A Christmas tree can be an example of this. Jesus is the reason for the season, but He is also the reason for everything. And Christmas trees, gift-giving, even stories of Santa Claus, can be included, in context, serving as teaching moments, with both showing and telling, as ways to glorify God to Christian children and their parents. That works even better than acting (in deed, even if not saying so openly), that it is a tree with lights, and not human nature, that brings sin.

After all, a prime example of a dirty pagan thing redeemed for the service of the Savior: you.

  1. Yet Christians with stricter standards are also told not to judge those who don’t follow those standards as somehow less spiritual or more worldly.
  2. The Christmas Tree Debate,” Ernest Martin, Nov. 1, 1991.
  3. Enhanced Strong’s Lexicon: it’s the Hebrew word hebel, meaning emptiness, uselessness, vapor or mist, something that doesn’t last.

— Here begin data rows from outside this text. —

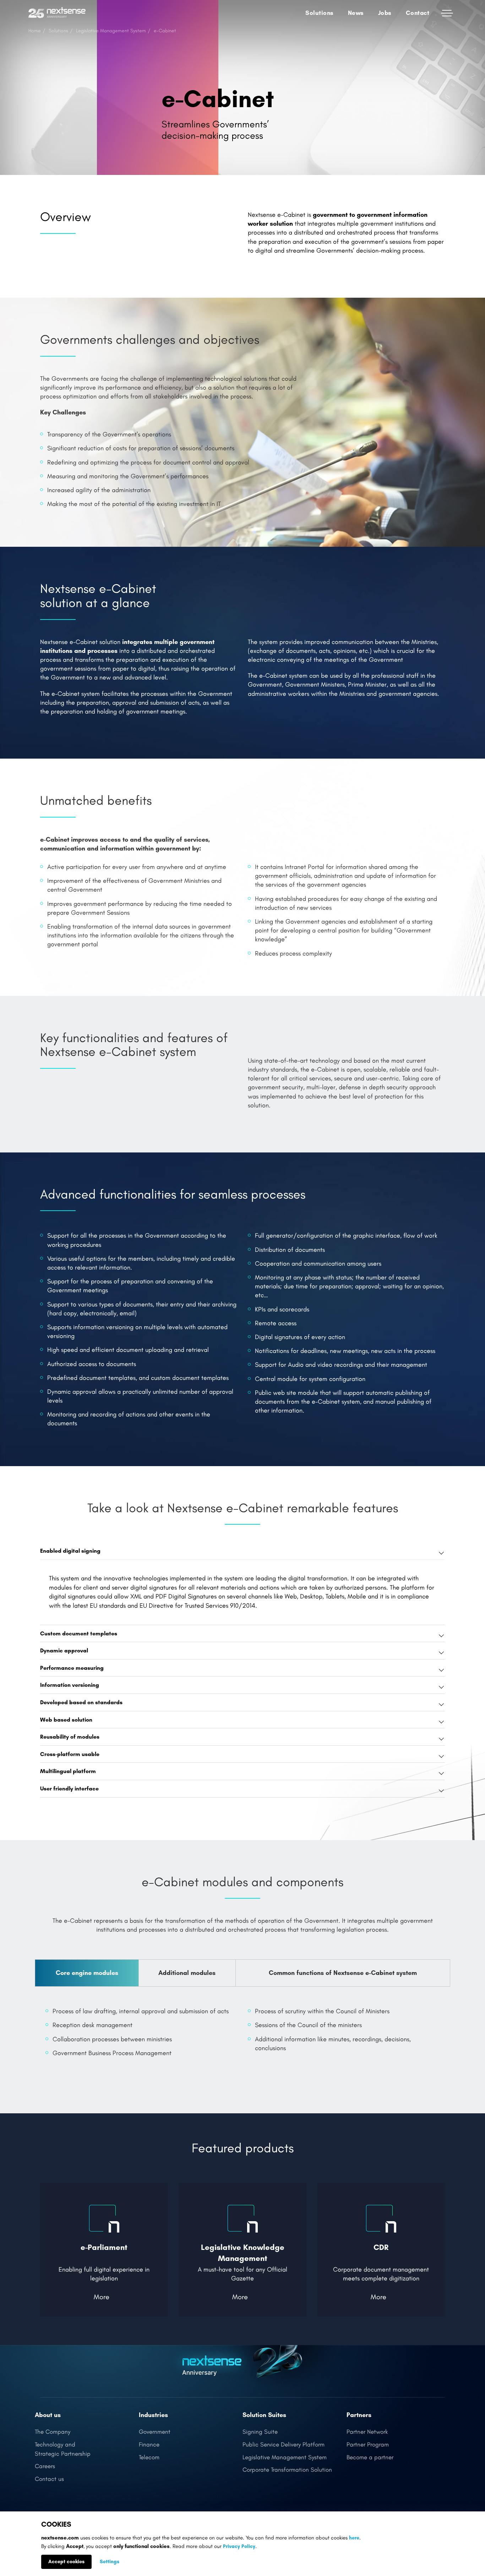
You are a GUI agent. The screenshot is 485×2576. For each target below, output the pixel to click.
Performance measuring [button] (72, 1667)
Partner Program (368, 2444)
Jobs (385, 12)
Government (154, 2431)
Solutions (58, 31)
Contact (418, 12)
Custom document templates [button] (78, 1633)
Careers (45, 2466)
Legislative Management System (111, 31)
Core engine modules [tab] (87, 1973)
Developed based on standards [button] (81, 1702)
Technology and (55, 2444)
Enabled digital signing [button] (70, 1550)
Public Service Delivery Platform (284, 2444)
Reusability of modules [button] (69, 1736)
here (354, 2538)
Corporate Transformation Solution (287, 2469)
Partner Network (367, 2431)
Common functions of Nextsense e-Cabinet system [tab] (343, 1973)
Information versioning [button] (69, 1684)
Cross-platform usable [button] (69, 1754)
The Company (52, 2431)
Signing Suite (260, 2431)
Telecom (149, 2457)
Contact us (49, 2479)
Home (34, 31)
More (101, 2297)
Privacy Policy (239, 2546)
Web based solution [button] (66, 1719)
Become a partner (370, 2457)
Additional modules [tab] (187, 1973)
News (356, 12)
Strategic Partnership (63, 2453)
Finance (149, 2444)
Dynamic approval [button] (64, 1650)
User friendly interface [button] (69, 1788)
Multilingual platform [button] (68, 1771)
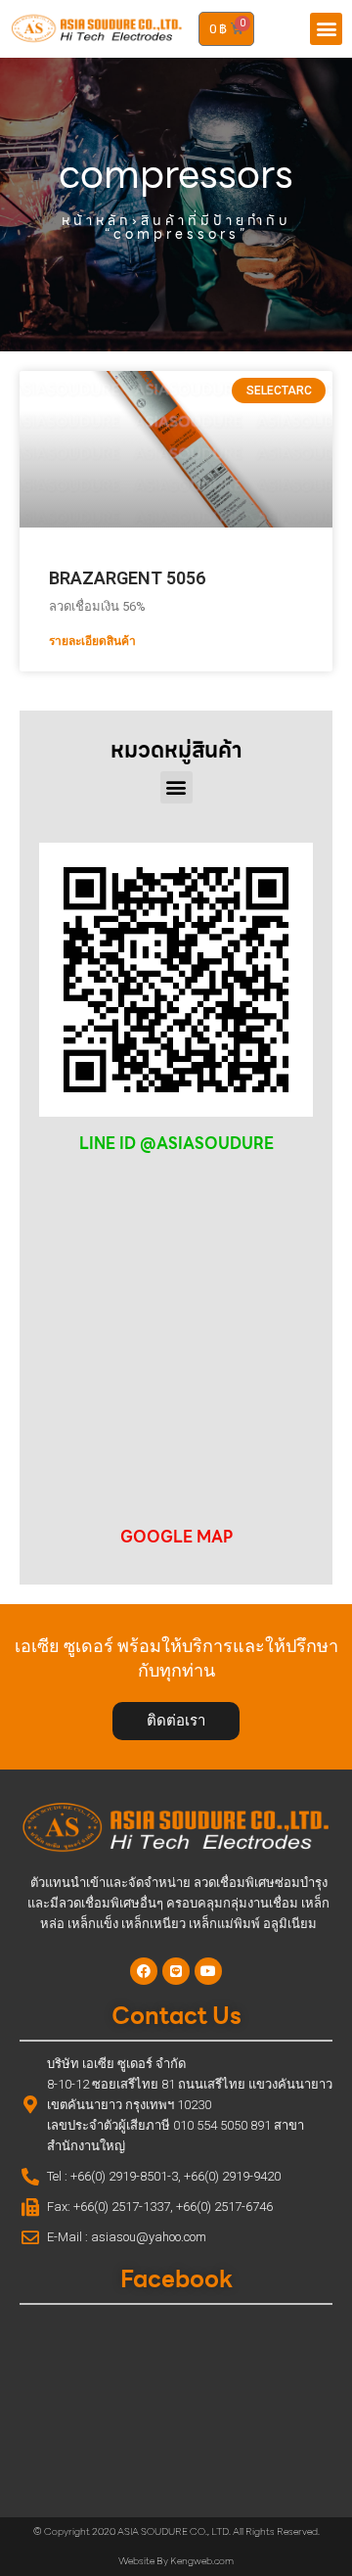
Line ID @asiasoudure (176, 1143)
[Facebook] (143, 1971)
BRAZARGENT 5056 (127, 578)
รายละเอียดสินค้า (92, 641)
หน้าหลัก (97, 220)
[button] (326, 29)
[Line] (176, 1971)
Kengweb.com (202, 2560)
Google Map (176, 1537)
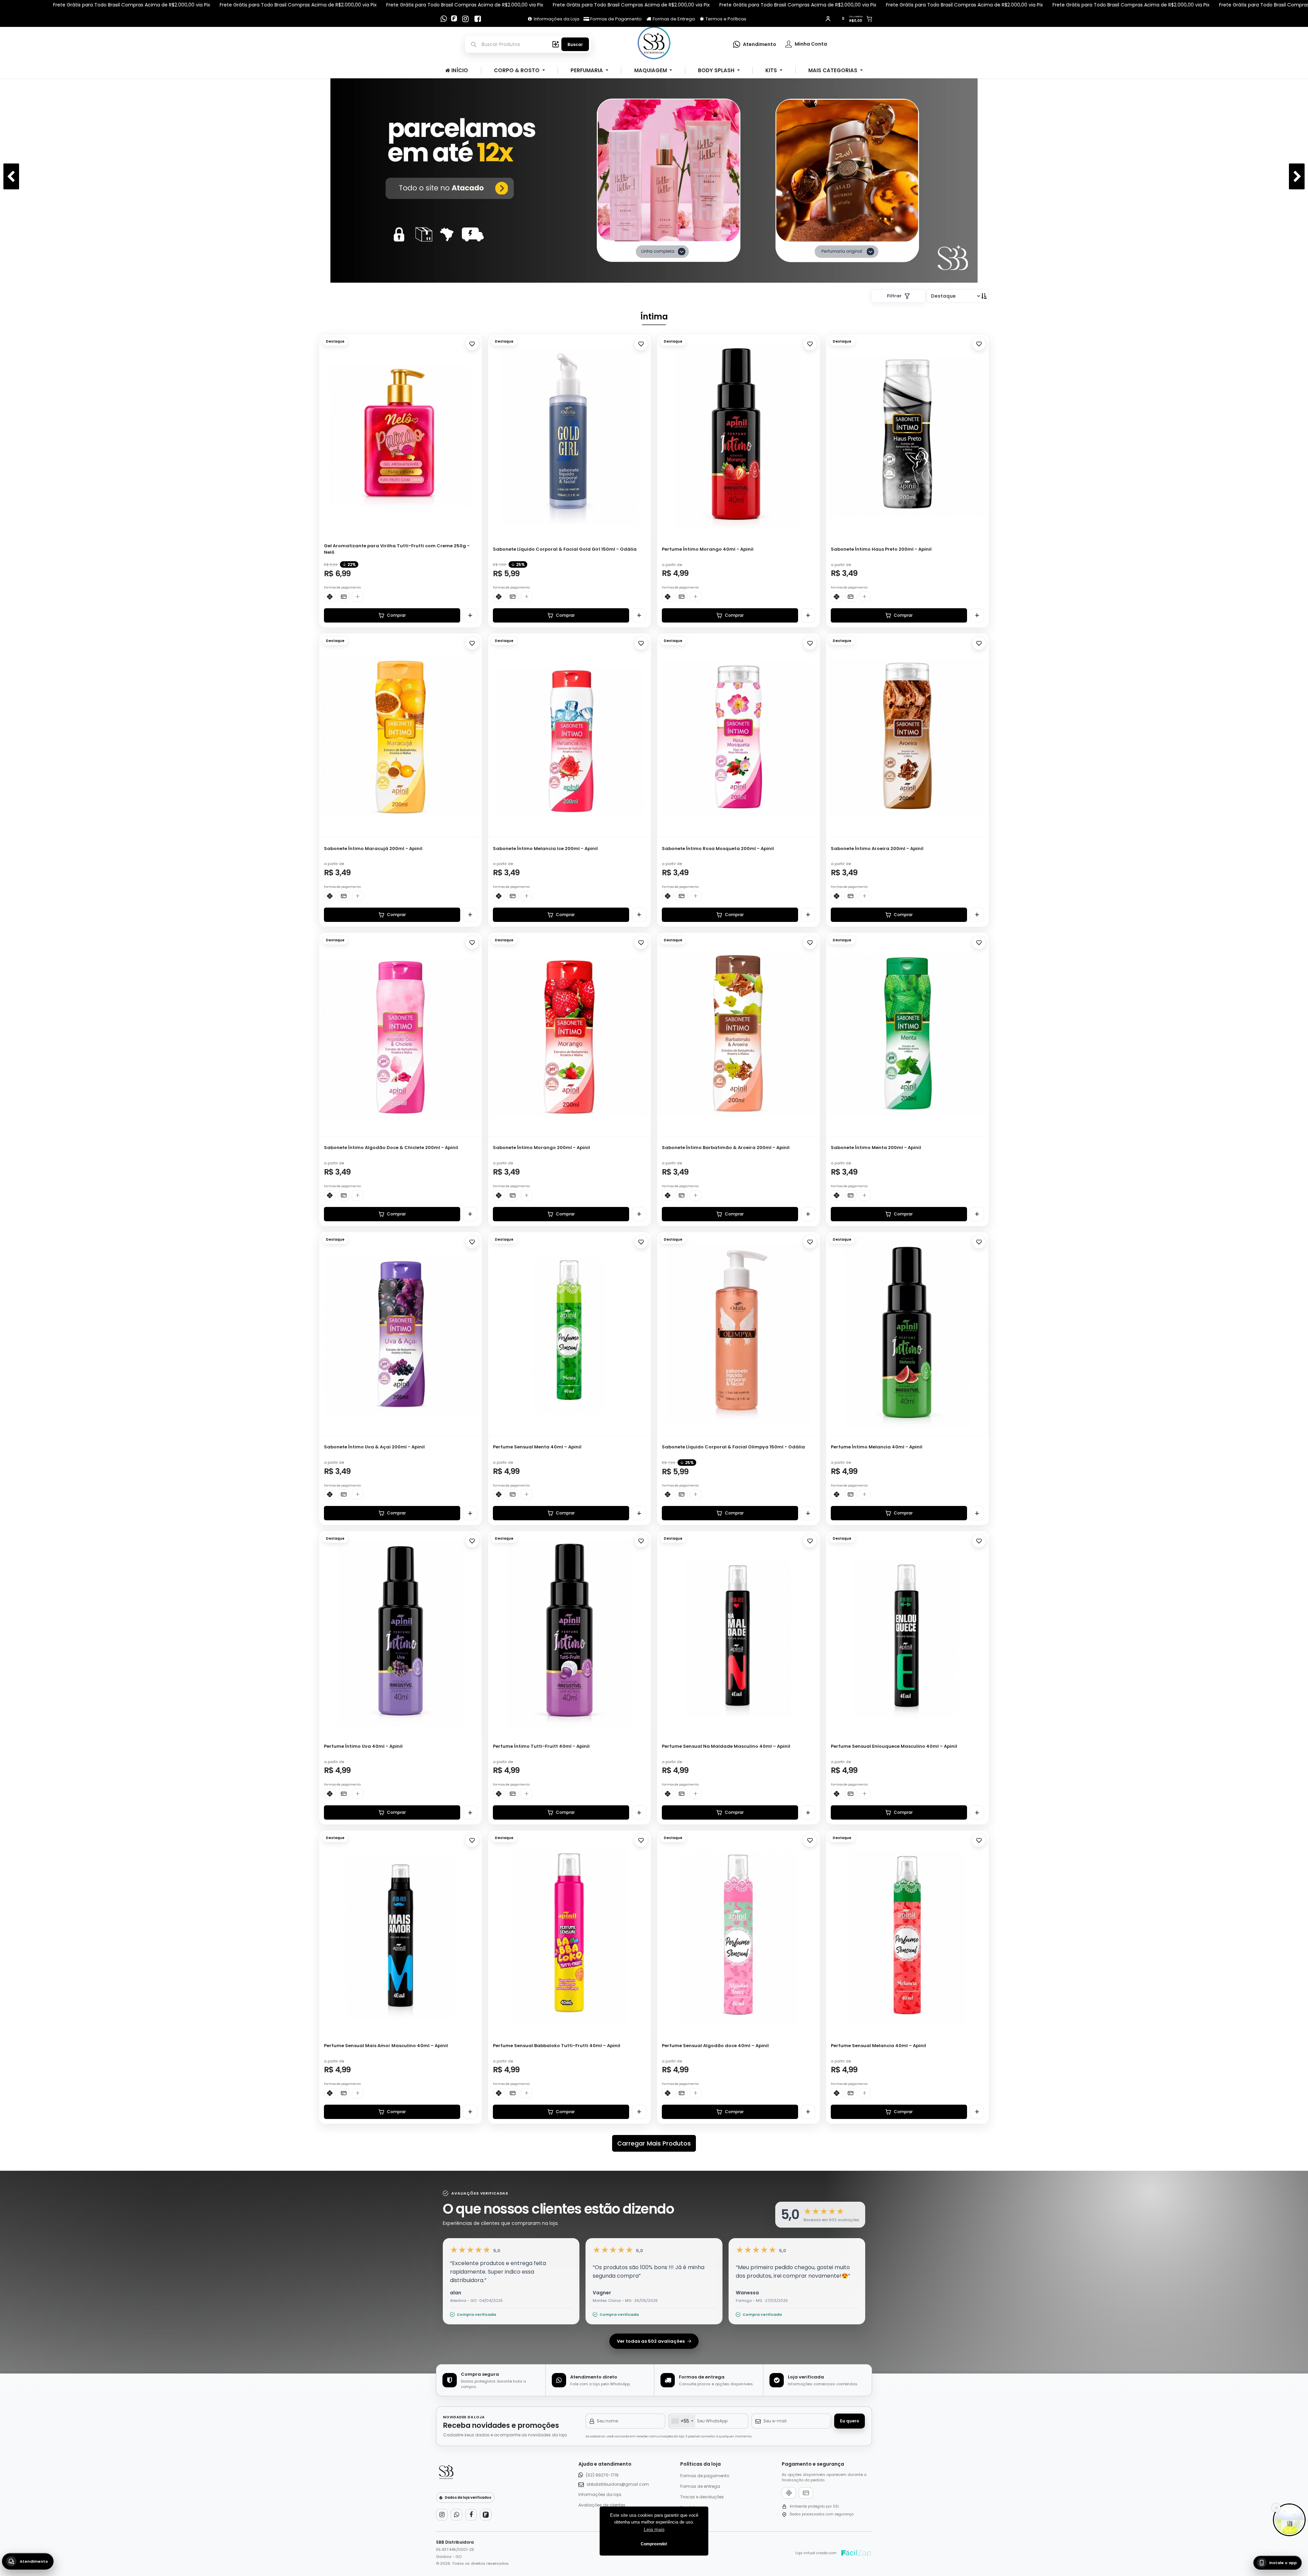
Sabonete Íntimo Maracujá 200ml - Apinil (373, 848)
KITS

The author of Ecclesiastes uses the same term to describe (from a Godless perspective) the uselessness of work, or pleasures, or anything.
  4. The Hebrew term hebel is first used in Deuteronomy 32:21, in which God says that idol-worshipers “have made me jealous with what is no god; they have provoked me to anger with their idols.” That last word, idols, is translated vanities in the KJV; the words here are interchangeable.
  5. The same could be true if you really don’t care about having a tree anyway.
  6. See “Why December 25?”, Gene Veith, World magazine, Dec. 10, 2005.

12 responses

  1. Amy Walters says:

    I like this article, and I am glad that you drew the distinction between vanity and sin.  If vanity is equated with sin then you have a big problem with Ecclesiastes in which the writer calls everything vanity.  I am also glad that you brought up the point that we cannot blame sin on an object such as a Christmas tree.  Too often today we want to blame our sin on people who cannot be responsible for another’s actions, and we want to blame our sin on objects, which clearly cannot be evil or good.  I think alot of people are living their lives in a miserable state because they see some objects as good and some as evil.  They spend alot of precious time ridding theirselves of anything that they think is evil and gathering to themselves what they deem as good.  The real issue is, most of the time if not all of the time, internal not external.   

  2. P. F. Pugh says:

    Separate issue Stephen: what about Christmas trees in church? There we have a problem, especially for those who subscribe to the regulative principle (whatever isn’t prescribed by Scripture for worship is forbidden in worship). That’s the major objection to advent/Christmas traditions in general.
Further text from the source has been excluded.